Hukum wajib dari berbagai segi dapat dibagi menjadi
beberapa bagian. Bila dilihat dari segi orang yang dibebani kewajiban
hukum wajib dibagi menjadi dua macam yaitu:
Ø Wajib ‘Aini, yaitu kewajiban yang
dibebankan kepada setiap orang yang sudah baligh dan berakal (mukalaf), tanpa
kecuali. Kewajiban seperti ini tidak bisa gugur kecuali dilakukan sendiri.
Misalnya, kewajiban sholat lima waktu sehari semalam, puasa dibulan Ramadhan.
Ø Wajib kifayah, yaitu kewajiban yang
dibebankan kepada seluruh mukalaf, namun bila mana telah dilaksanakan oleh
sebagian umat islam maka kewajiban itu dianggap sudah terpenuhi sehingga orang yang
tidak ikut melaksanakannya tidak lagi diwajibkan mengerjakannya.
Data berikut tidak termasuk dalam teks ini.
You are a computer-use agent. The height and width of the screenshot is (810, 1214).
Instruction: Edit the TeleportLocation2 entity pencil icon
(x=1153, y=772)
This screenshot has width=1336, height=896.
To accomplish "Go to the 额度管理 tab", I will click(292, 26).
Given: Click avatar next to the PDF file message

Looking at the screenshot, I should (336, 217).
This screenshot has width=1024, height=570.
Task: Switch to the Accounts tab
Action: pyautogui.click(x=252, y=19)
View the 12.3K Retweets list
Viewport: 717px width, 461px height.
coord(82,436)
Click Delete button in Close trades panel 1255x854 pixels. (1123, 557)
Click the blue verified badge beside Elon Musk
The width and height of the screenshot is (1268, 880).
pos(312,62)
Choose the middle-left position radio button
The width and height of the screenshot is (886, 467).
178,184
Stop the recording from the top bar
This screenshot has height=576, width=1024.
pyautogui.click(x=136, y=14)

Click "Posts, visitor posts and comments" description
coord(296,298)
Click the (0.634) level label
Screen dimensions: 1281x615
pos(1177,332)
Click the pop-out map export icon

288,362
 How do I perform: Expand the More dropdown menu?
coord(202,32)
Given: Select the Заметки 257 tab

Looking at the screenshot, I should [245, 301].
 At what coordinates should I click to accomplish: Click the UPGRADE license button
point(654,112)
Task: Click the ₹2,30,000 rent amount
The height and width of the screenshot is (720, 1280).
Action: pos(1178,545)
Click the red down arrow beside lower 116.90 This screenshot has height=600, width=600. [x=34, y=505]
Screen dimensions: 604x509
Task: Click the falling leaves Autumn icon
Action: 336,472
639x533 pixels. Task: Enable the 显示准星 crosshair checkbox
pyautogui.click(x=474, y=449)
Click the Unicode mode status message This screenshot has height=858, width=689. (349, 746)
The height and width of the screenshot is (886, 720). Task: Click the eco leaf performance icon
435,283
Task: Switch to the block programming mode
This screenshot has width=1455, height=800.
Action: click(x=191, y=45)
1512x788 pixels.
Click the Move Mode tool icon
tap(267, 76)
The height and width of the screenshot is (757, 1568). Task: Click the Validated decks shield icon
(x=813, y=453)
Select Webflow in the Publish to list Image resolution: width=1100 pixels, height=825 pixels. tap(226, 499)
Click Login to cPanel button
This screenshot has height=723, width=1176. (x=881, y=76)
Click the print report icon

Misalnya
kewajiban sholat jenazah.
Bila
dilihat dari segi kandungan perintah, hukum wajib dapat dibagi kepada dua
macam:
Ø Wajib mu’ayyan, yaitu: suatu kewajiban
yang dituntut adanya oleh syara’ dengan secara khusus(tidak ada pilihan lain).
Misalnya, sholat lima waktu, puasa Ramadhan,membayar zakat.
Ø Wajib mukhayyar, yaitu: suatu kewajiban
yang di mana yang menjadi objeknya boleh dipilih antara beberapa alternatif.
Misalnya, kewajiban membayar kaffarat (denda melanggar).[5]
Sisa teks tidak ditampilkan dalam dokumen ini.